[Saved entries]

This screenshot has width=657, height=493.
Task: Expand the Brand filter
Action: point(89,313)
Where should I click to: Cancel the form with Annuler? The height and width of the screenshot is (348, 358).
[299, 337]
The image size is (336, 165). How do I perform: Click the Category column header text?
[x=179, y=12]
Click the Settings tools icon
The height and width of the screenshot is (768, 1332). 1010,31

---

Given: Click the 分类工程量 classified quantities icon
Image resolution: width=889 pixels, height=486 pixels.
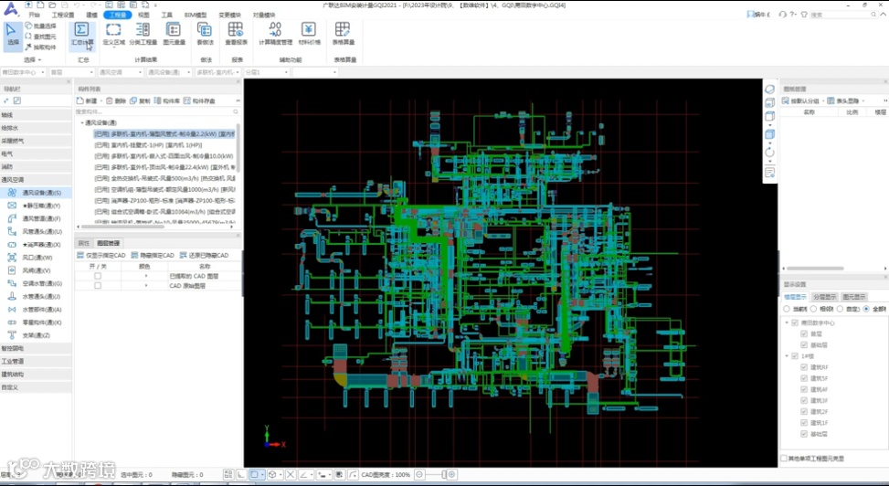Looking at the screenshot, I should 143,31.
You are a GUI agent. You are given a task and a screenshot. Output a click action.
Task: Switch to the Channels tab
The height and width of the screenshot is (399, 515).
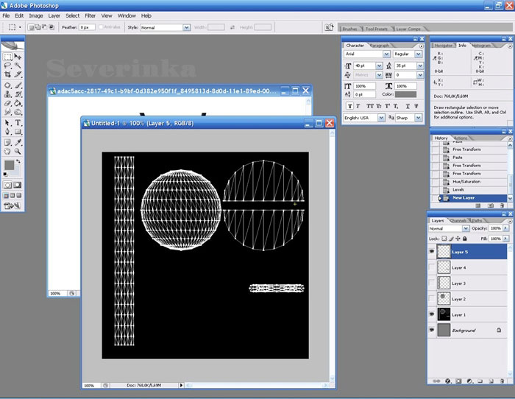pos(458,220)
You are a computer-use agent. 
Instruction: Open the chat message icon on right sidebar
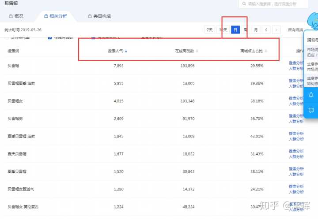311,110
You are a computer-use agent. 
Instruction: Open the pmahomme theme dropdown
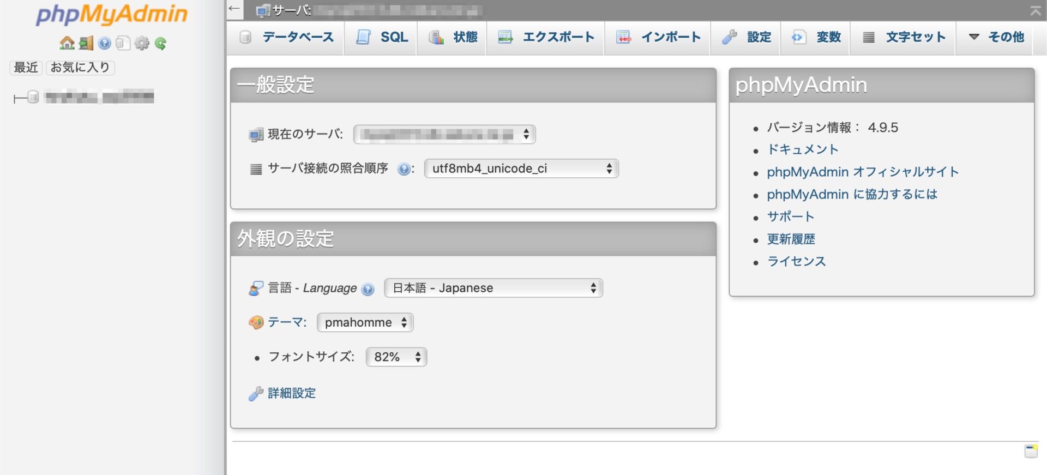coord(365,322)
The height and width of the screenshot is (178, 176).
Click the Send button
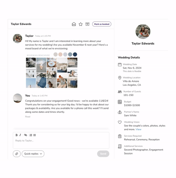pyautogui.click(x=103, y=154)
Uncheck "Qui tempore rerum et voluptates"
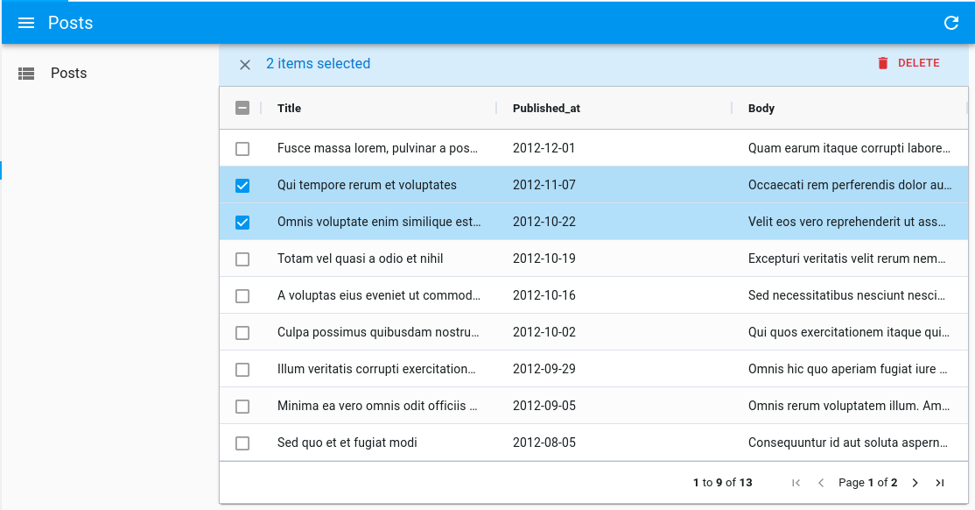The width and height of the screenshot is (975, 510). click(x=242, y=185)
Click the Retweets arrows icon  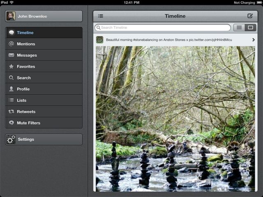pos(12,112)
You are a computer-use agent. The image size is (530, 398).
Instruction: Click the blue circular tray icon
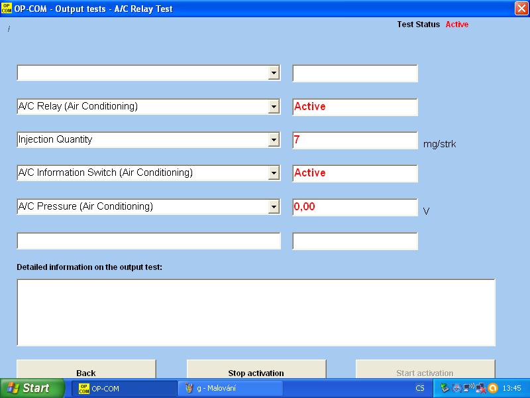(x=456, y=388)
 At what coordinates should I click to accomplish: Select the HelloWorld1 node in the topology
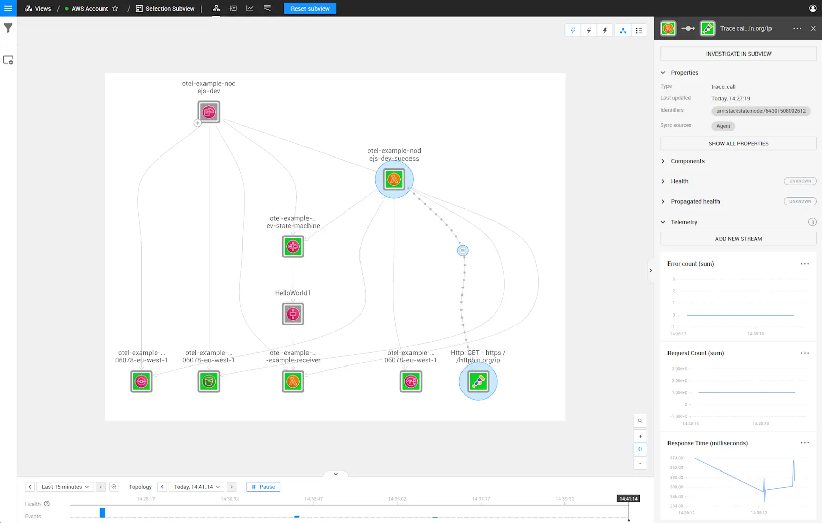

Short task – Rewrite the listing above from the line with "You are a computer-use agent. The" up to and including the line with "At what coordinates", keeping the requests and shifting every coordinate in the answers up by 27, but not any number in the requests or image sizes. Omit the pictures from your answer.

Response below –
You are a computer-use agent. The image size is (530, 398).
Instruction: Click the blue circular tray icon
(x=483, y=415)
 At what coordinates should I click to accomplish: Select the HelloWorld1 node in the topology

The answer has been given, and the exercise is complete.